■ **What you will do**
Reproduce the data exactly. Omit no record.

■ **Extracted data**
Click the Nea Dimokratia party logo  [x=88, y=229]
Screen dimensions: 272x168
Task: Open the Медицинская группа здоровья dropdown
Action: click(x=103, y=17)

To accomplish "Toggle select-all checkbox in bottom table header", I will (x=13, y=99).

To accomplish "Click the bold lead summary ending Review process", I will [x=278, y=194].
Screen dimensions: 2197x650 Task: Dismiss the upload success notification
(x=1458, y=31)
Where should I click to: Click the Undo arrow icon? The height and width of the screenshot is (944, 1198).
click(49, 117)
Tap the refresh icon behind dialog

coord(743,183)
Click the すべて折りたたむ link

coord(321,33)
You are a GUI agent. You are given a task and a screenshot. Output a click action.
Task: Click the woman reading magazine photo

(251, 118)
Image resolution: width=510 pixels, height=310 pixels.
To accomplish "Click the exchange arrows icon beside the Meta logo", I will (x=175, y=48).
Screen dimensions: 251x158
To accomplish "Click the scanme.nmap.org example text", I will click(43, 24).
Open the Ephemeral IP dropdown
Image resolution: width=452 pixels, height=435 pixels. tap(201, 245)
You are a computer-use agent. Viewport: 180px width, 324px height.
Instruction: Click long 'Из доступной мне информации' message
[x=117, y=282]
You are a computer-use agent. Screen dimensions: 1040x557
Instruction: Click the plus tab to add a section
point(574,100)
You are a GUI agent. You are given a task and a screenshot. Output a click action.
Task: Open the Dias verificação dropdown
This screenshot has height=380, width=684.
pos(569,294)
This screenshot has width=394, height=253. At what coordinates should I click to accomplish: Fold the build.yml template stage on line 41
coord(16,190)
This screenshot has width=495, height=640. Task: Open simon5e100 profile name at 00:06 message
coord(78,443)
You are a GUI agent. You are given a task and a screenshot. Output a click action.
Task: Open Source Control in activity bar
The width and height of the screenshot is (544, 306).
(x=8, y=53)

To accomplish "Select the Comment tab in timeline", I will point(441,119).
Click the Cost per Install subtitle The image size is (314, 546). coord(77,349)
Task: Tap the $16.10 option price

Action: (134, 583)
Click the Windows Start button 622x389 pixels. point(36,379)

■ **Result for this exercise**
Click the Nea Dimokratia party logo  [x=88, y=229]
Screen dimensions: 272x168
Task: Open the Медицинская группа здоровья dropdown
Action: click(x=103, y=17)

To accomplish "Toggle select-all checkbox in bottom table header", I will (x=13, y=99).

To accomplish "Click the bold lead summary ending Review process", I will [x=278, y=194].
Screen dimensions: 2197x650 Task: Dismiss the upload success notification
(x=1458, y=31)
Where should I click to: Click the Undo arrow icon? The height and width of the screenshot is (944, 1198).
click(49, 117)
Tap the refresh icon behind dialog

coord(743,183)
Click the すべて折りたたむ link

coord(321,33)
You are a GUI agent. You are given a task and a screenshot. Output a click action.
Task: Click the woman reading magazine photo

(251, 118)
Image resolution: width=510 pixels, height=310 pixels.
To accomplish "Click the exchange arrows icon beside the Meta logo", I will (x=175, y=48).
Screen dimensions: 251x158
To accomplish "Click the scanme.nmap.org example text", I will click(43, 24).
Open the Ephemeral IP dropdown
Image resolution: width=452 pixels, height=435 pixels. tap(201, 245)
You are a computer-use agent. Viewport: 180px width, 324px height.
Instruction: Click long 'Из доступной мне информации' message
[x=117, y=282]
You are a computer-use agent. Screen dimensions: 1040x557
Instruction: Click the plus tab to add a section
point(574,100)
You are a GUI agent. You are given a task and a screenshot. Output a click action.
Task: Open the Dias verificação dropdown
This screenshot has height=380, width=684.
pos(569,294)
This screenshot has width=394, height=253. At what coordinates should I click to accomplish: Fold the build.yml template stage on line 41
coord(16,190)
This screenshot has width=495, height=640. Task: Open simon5e100 profile name at 00:06 message
coord(78,443)
You are a GUI agent. You are given a task and a screenshot. Output a click action.
Task: Open Source Control in activity bar
The width and height of the screenshot is (544, 306).
(x=8, y=53)

To accomplish "Select the Comment tab in timeline", I will point(441,119).
Click the Cost per Install subtitle The image size is (314, 546). coord(77,349)
Task: Tap the $16.10 option price

Action: (134, 583)
Click the Windows Start button 622x389 pixels. point(36,379)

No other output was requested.